* Tasks to carry out *
- a) In the essay on Luther and natural law, what is the title of Timothy Gordon's newly published book?
- b) Repeat the essay on Luther and natural law word for word, everything from "We are pleased" down to "charity—should prevent both.".

* Excerpted passage *
- - -

Luther and Natural Law: Cutting Gordon’s Knots

We are pleased to host a guest essay by Korey D. Maas (DPhil, University of Oxford), who is an associate professor of history at Hillsdale College in Hillsdale, Michigan.


The original Protestants can be excluded from the natural law tradition only by means of misreading or misrepresentation. Context—and charity—should prevent both. 

In recent years a number of Protestant scholars have endeavored to recall their co-religionists to the natural law tradition preserved and embraced by their early modern forebears. Even Catholic scholars, including Matthew Gaetano right here at The Regensburg Forum, have contributed to this project of Protestant ressourcement. It was not entirely surprising, then, that various Catholic colleagues expressed appreciation for my own recent attempt to clarify some of the confusion regarding natural law in the thought of Martin Luther himself. One added that I might also have taken the opportunity to point out that a common affirmation of natural law allows Catholics and Protestants more effectively to work together in the public realm, rather than simply engaging in sectarian bickering. Though it was too late to incorporate the suggestion, I thought it good advice.

Others apparently do not, and would prefer instead to ramp up the partisan polemics in such a way as to ensure that Protestants are well and truly excluded from an ideologically pristine coterie of “true natural law advocates.” Thus, in a response to the above-mentioned essay, Timothy Gordon repeatedly insists that Luther can only be understood as either a schizophrenic or a sophist on the subject of natural law, and he questions the sanity of those, such as myself, who forward “irritating” arguments to the contrary.

Gordon’s agitation is understandable. Should it actually be the case that Protestants and other non-Catholics embrace natural law teaching, this would fatally compromise the argument of his newly published book, Catholic Republic: Why America Will Perish without Rome. (An Augustinian aside: America will perish even with Rome. The thing about any temporal polity is that it is, well, temporal.) That argument might be summarized as follows: natural law teaching is necessary for the preservation of America; only Catholicism has a natural law teaching; therefore, only Catholicism is capable of preserving America.

(Re)defining Natural Law

Whatever one makes of this line of thought, its book-length formulation does have the benefit of illuminating a point otherwise obscured in his recent essay. What that essay simply refers to as “natural law,” Gordon’s book consistently and more narrowly calls “Catholic Natural Law.” While perhaps clarifying in some respects, this equation of a specifically Catholic natural law with natural law simpliciter is obviously problematic in a number of others.

By the same logic with which it is claimed that Luther has no natural law doctrine because he has no Catholic natural law doctrine, one would have to conclude, for example, that he has no doctrine of justification since he does not embrace the Catholic doctrine of justification. If the qualifying adjective is meant simply to deny a doctrine of natural law to any outside the Catholic fold, one must also conclude that such giants of the tradition as Cicero and Ulpian had no natural law doctrine.

Moreover, given the manner in which Gordon implicitly equates an already narrow Catholic natural law with an even more specifically Thomistic natural law, he runs the risk of excluding even a great many natural law theorists within the Catholic Church. In our own day alone these might include the leading lights of the New Natural Law Theory, which Michael Pakaluk argues is “on every major point at odds with Aquinas” and “involves a rejection of the classical and Catholic traditions of natural law.” For that matter, Tony Burns argues that even Aquinas is at odds with Aquinas on natural law. I mention Burns and Pakaluk not by way of endorsing their conclusions, but simply to highlight, once again, that matters are not quite as tidy as some polemical presentations would lead one to believe.

- - -

* Material supplied *

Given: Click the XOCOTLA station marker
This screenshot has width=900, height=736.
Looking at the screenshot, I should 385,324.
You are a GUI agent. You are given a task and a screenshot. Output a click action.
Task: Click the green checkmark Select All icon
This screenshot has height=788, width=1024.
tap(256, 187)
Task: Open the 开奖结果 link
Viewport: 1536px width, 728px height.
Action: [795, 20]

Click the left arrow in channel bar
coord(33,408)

- - -

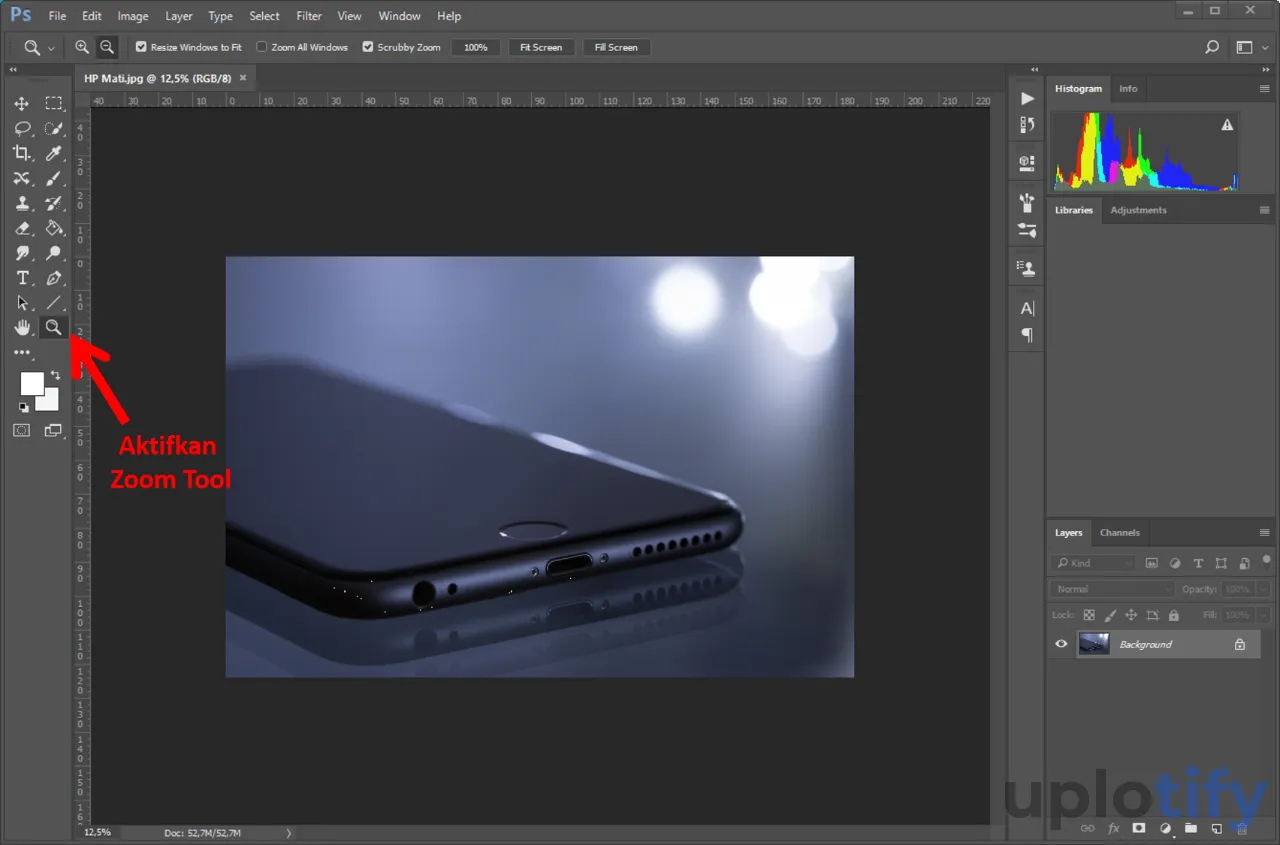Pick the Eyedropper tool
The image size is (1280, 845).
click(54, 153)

- - -

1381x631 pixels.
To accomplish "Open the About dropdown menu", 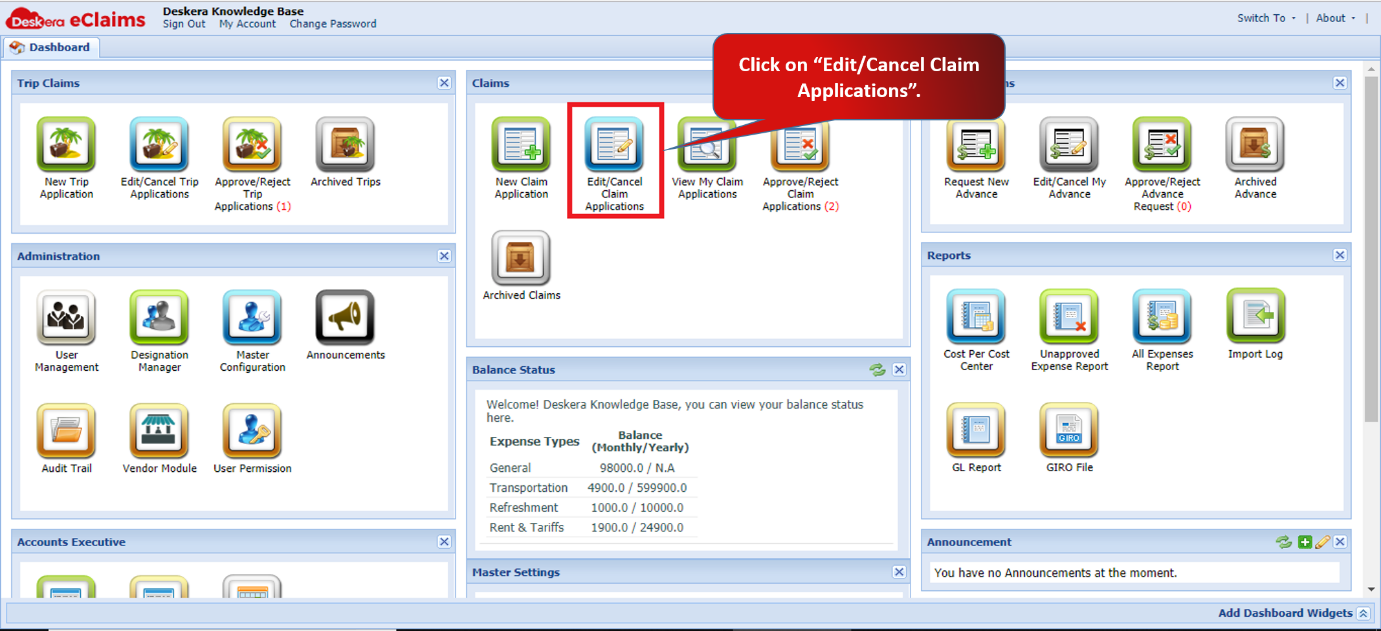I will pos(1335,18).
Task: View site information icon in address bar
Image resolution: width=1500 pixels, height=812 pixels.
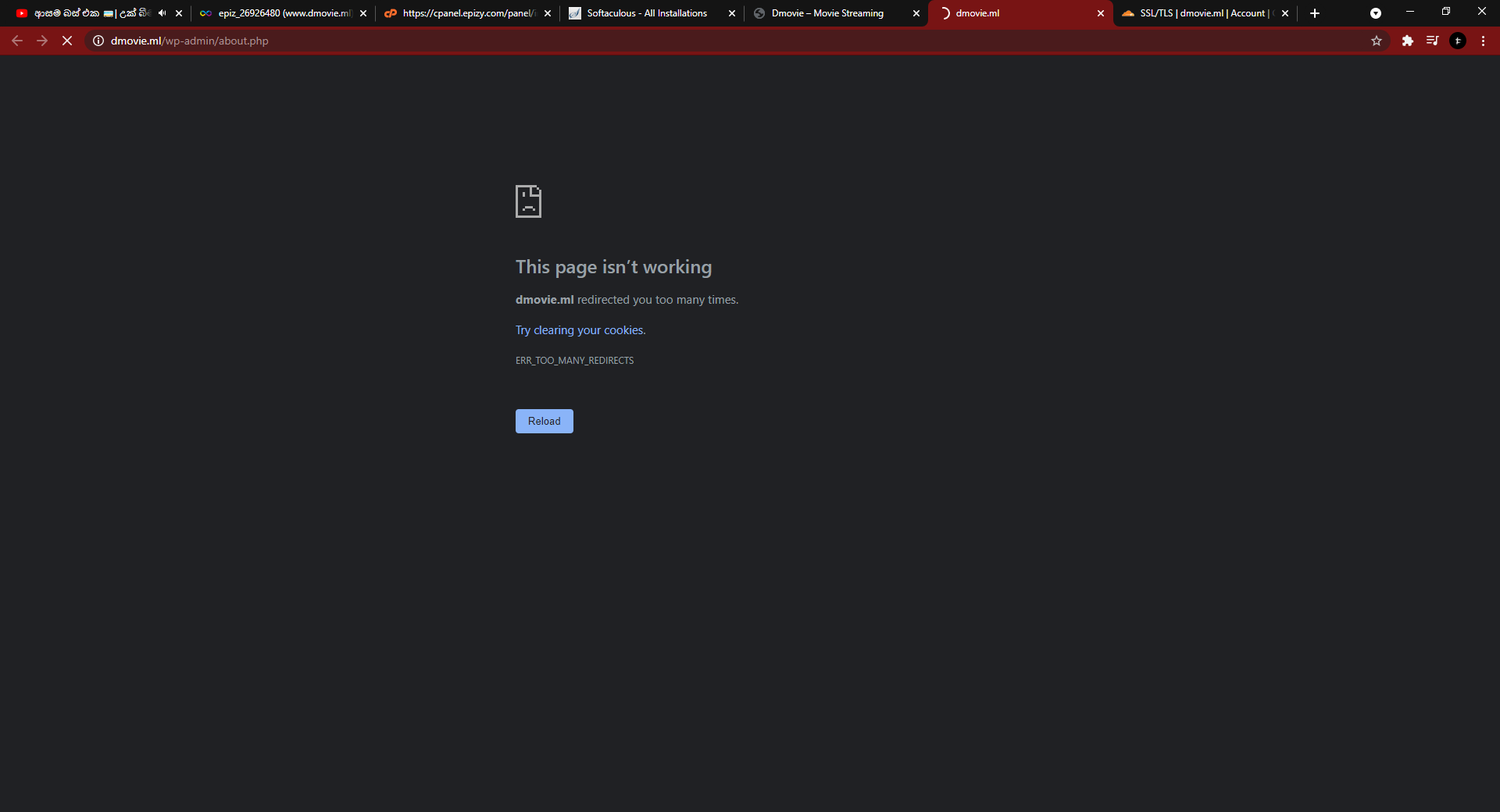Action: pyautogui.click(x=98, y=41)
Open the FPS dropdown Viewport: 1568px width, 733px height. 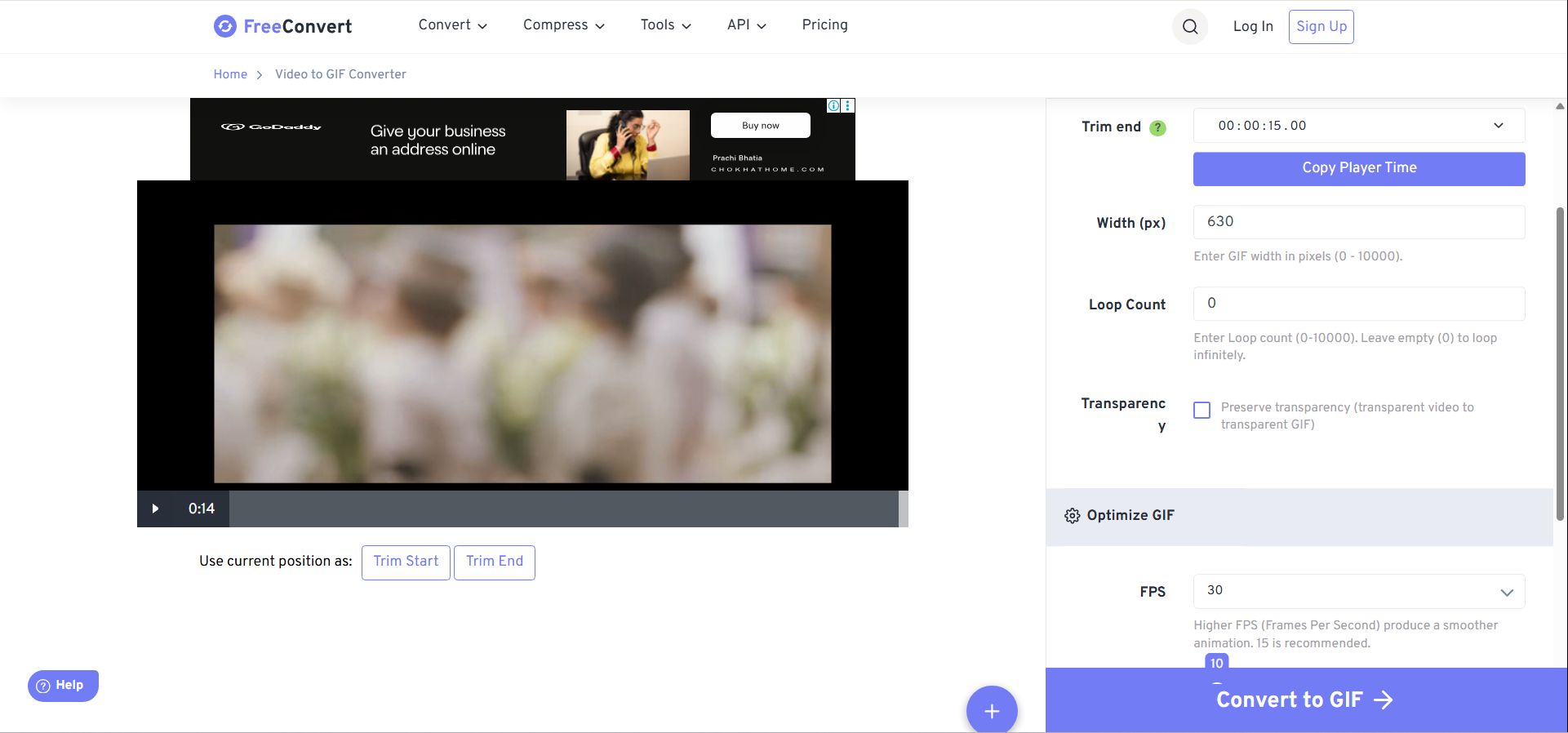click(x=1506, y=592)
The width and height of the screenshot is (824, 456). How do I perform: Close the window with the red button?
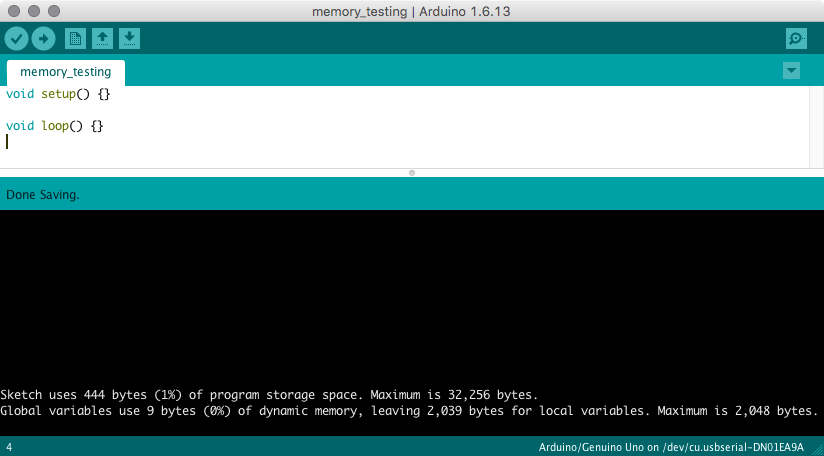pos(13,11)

- - -

* Answers to the exercises *
- a) Catholic Republic: Why America Will Perish without Rome

- b)
We are pleased to host a guest essay by Korey D. Maas (DPhil, University of Oxford), who is an associate professor of history at Hillsdale College in Hillsdale, Michigan.


The original Protestants can be excluded from the natural law tradition only by means of misreading or misrepresentation. Context—and charity—should prevent both.